5.65M HCl x V1 + 3.55M HCl x 250 mL = 4.50M HCl x Total Volume
Solving for Total Volume, we get:
Total Volume = (5.65M HCl x V1 + 3.55M HCl x 250 mL) / 4.50M HCl
And that, my friend, is the volume of 4.50M HCl you can make by mixing those solutions!
To solve this problem, we can use the equation for dilutions, which is:
(concentration1)(volume1) = (concentration2)(volume2)
Let's assign the values as follows:
concentration1 = 5.65 M
volume1 = unknown volume, which we'll represent as x mL
concentration2 = 3.55 M
volume2 = 250 mL
Plugging in these values, we get:
(5.65 M)(x mL) = (3.55 M)(250 mL)
Now, we can solve for x by dividing both sides of the equation by 5.65 M:
x mL = (3.55 M)(250 mL) / (5.65 M)
Simplifying the expression:
x mL = 1775 mL / 5.65
x mL ≈ 314 mL
Therefore, approximately 314 mL of the 4.50 M HCl solution can be made by mixing 5.65 M HCl with 250 mL of 3.55 M HCl.
To find the volume of 4.50M HCl that can be made by mixing the given solutions, we can use the concept of dilution.
Dilution is the process of adding more solvent to a solution to decrease the concentration. In this case, we want to find the volume of a 4.50M HCl solution, which can be obtained by diluting it with the other HCl solutions.
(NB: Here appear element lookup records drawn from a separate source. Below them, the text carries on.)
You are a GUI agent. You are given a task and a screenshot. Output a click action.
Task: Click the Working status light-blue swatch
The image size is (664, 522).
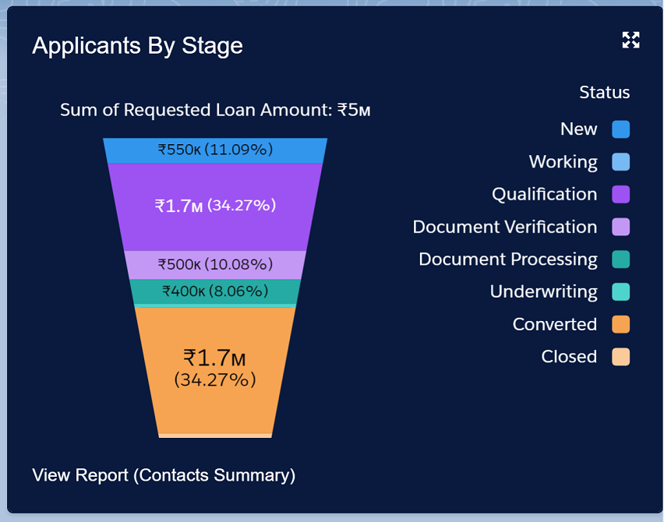point(620,162)
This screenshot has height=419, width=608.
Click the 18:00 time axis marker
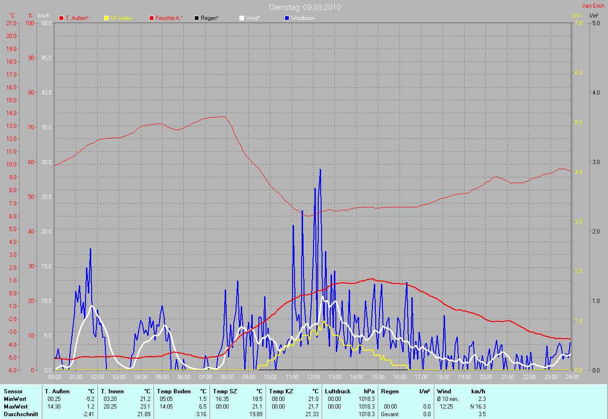click(443, 377)
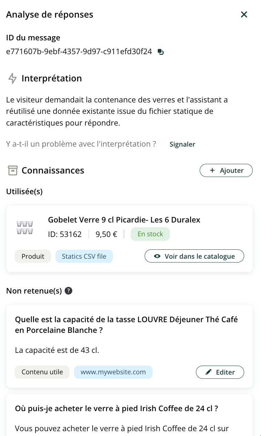Viewport: 261px width, 436px height.
Task: Open the www.mywebsite.com source tag
Action: tap(113, 372)
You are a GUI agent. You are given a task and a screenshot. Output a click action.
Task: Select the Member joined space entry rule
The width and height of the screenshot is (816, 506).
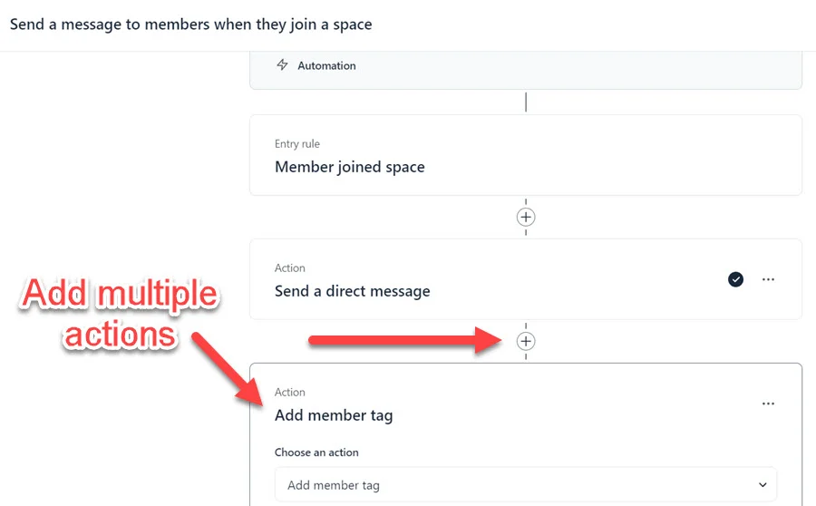pyautogui.click(x=349, y=167)
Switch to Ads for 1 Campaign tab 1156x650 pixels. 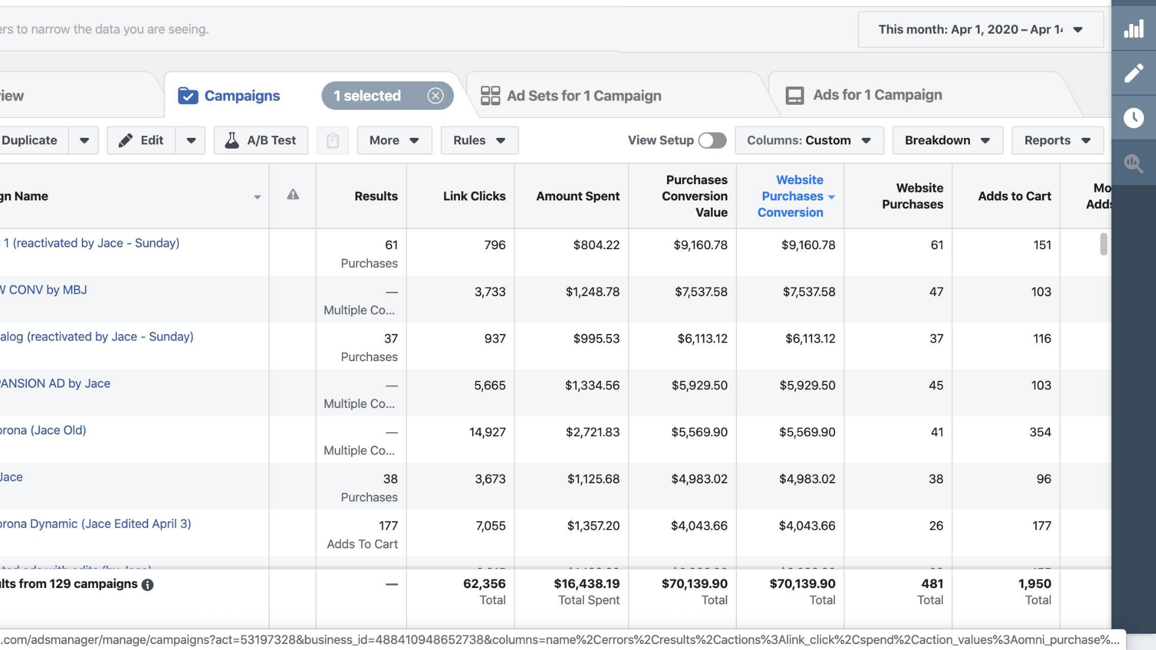877,95
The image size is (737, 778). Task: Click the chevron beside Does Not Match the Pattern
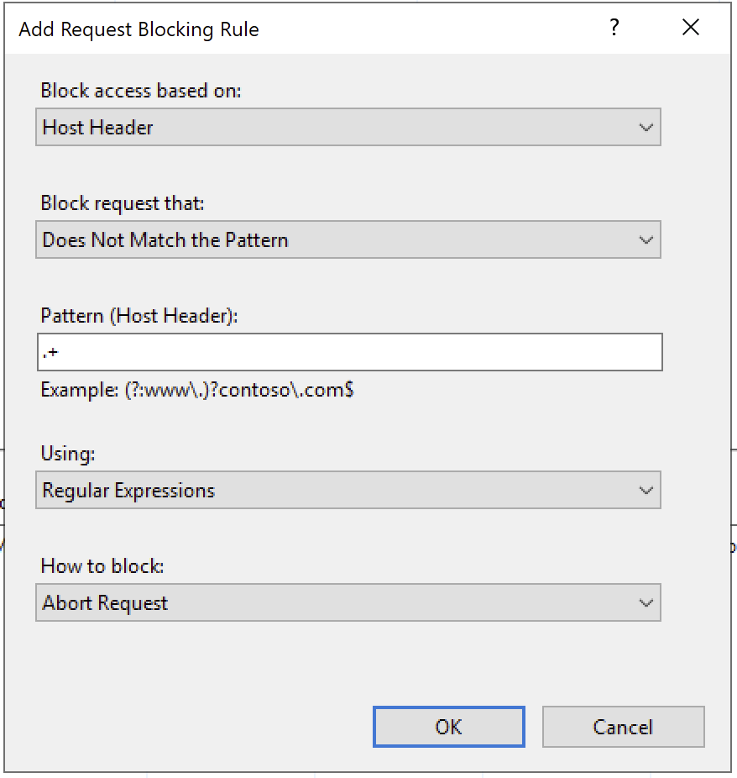pos(646,240)
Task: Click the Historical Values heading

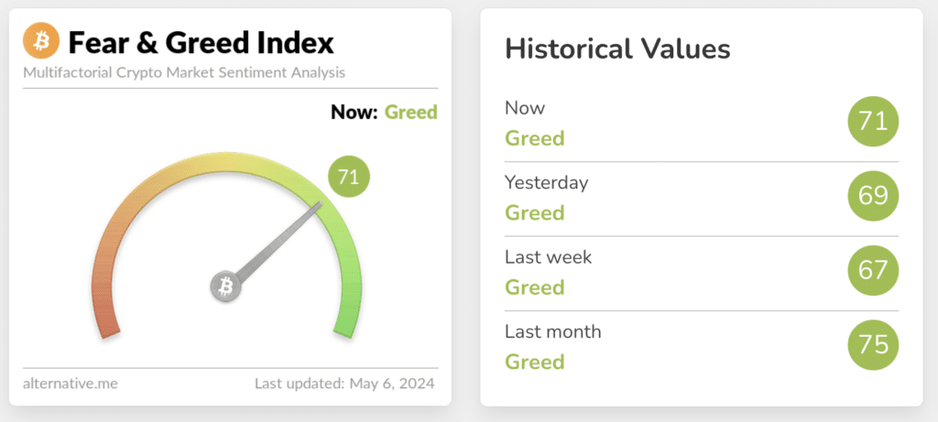Action: point(617,49)
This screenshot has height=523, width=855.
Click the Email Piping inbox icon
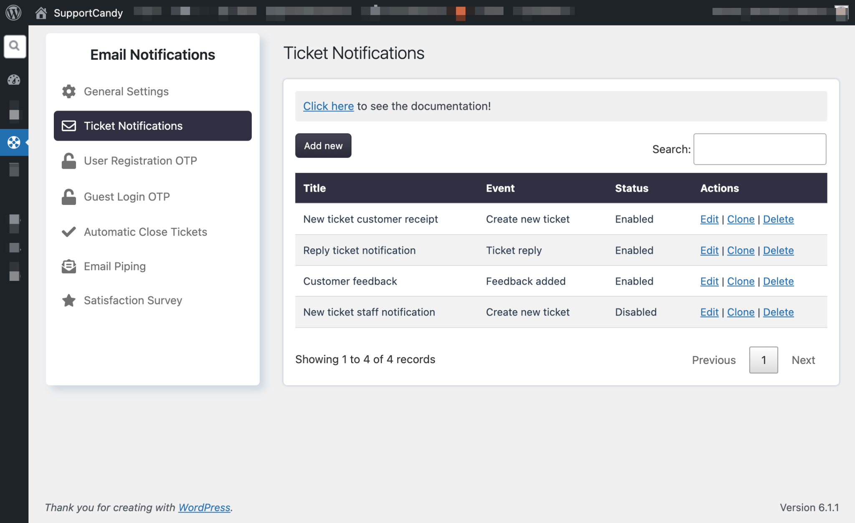[69, 266]
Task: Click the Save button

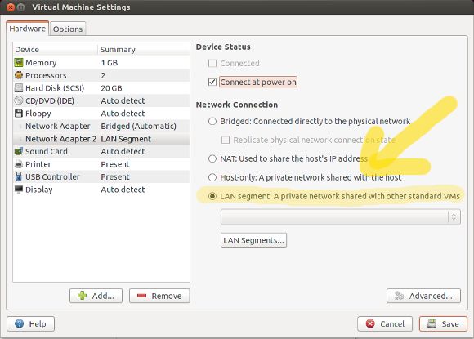Action: tap(443, 324)
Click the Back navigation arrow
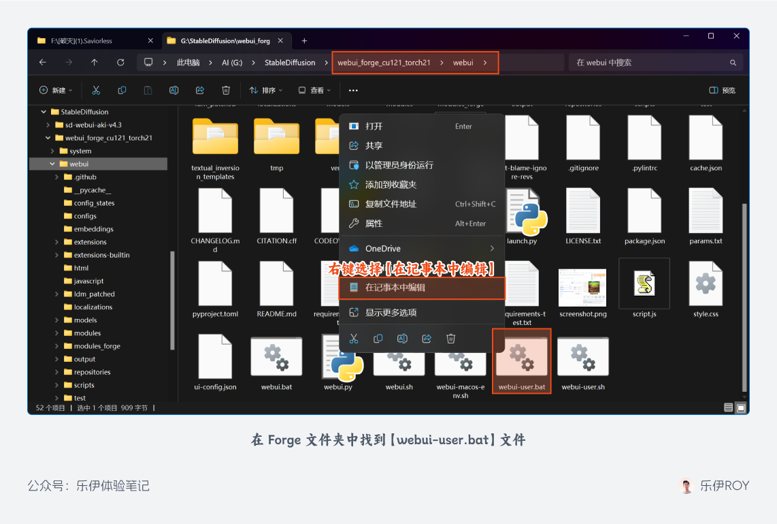777x524 pixels. click(42, 62)
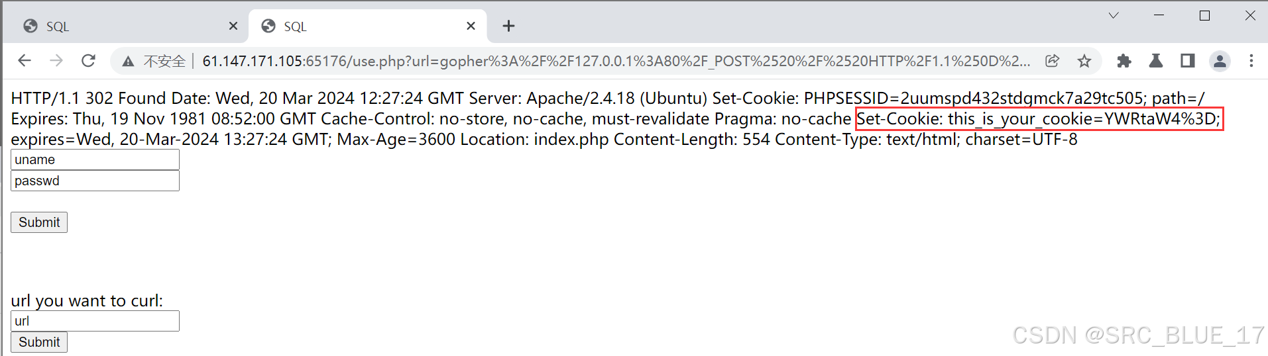
Task: Open the not-secure site info warning icon
Action: coord(128,62)
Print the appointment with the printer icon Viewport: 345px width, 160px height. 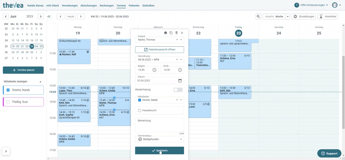click(x=165, y=33)
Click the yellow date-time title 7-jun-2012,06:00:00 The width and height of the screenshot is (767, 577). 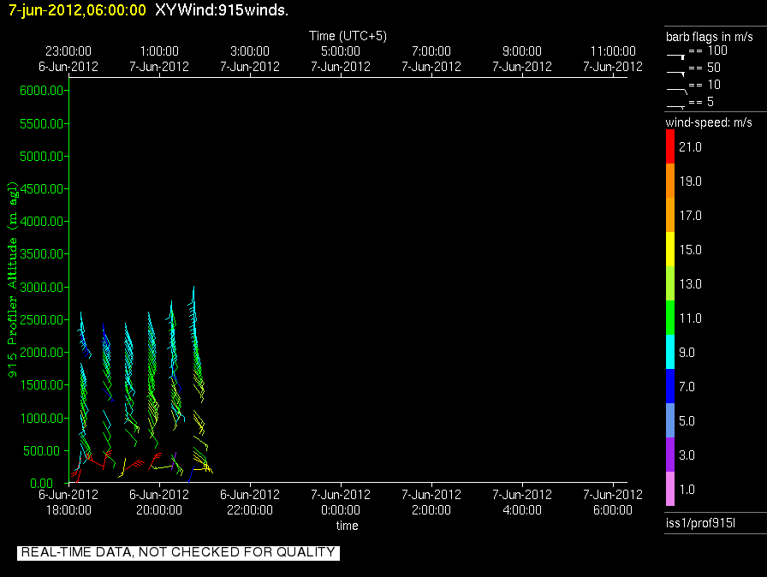point(77,10)
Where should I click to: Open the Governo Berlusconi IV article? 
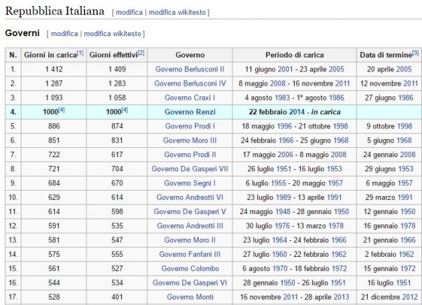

The key concept to remember when using dilution is that the number of moles of solute (HCl in this case) remains constant before and after the dilution. Therefore, we can apply the equation:
C1V1 = C2V2
Where:
C1 = initial concentration of the first solution
V1 = initial volume of the first solution
C2 = final concentration of the second solution
V2 = final volume of the second solution
Now let's plug in the given values into the equation:
C1 = 5.65M HCl
V1 = volume of the first solution (unknown)
C2 = 4.50M HCl
V2 = total volume of the combined solutions (unknown)
We also need to take into account that 250 mL of 3.55M HCl is already added.
Rewriting the equation, we get:
(5.65M)(V1) + (3.55M)(250 mL) = (4.50M)(V2)
Let's calculate:
(5.65M)(V1) = (4.50M)(V2) - (3.55M)(250 mL)
Now, we need to convert the volume of 250 mL to liters since the concentrations are given in moles per liter (M):
(5.65M)(V1) = (4.50M)(V2) - (3.55M)(0.250 L)
Simplifying further, we have:
(5.65M)(V1) = (4.50M)(V2) - (0.8875M)(L)
Now, we can solve for V1:
V1 = [(4.50M)(V2) - (0.8875M)(L)] / 5.65M
Since the volume of 4.50M HCl is what we want to find, we need to consider that the final volume (V2) will be the sum of the volumes of the initial solutions (V1) and the added 250 mL:
V2 = V1 + 0.250 L
Now, we'll express V2 in terms of V1:
V1 + 0.250 L = V1 + 0.250 L
Substituting V2 in the equation:
V1 + 0.250 L = V1 + 0.250 L
Now, let's solve for V1:
V1 = [(4.50M)(V2) - (0.8875M)(L)] / 5.65M
V1 = [(4.50M)(V1 + 0.250 L) - (0.8875M)(L)] / 5.65M
Simplifying the equation further:
5.65M(V1) = 4.50M(V1) + 1.125M(L) - 0.8875M(L)
Rearranging the terms:
5.65M(V1) - 4.50M(V1) = 1.125M(L) - 0.8875M(L)
0.04M(V1) = 0.2375M(L)
Dividing both sides by 0.04M:
V1 = 0.2375M(L) / 0.04M
Calculating:
V1 = 5.9375 L
Therefore, by mixing the given HCl solutions, a volume of approximately 5.9375 liters of a 4.50M HCl solution can be obtained.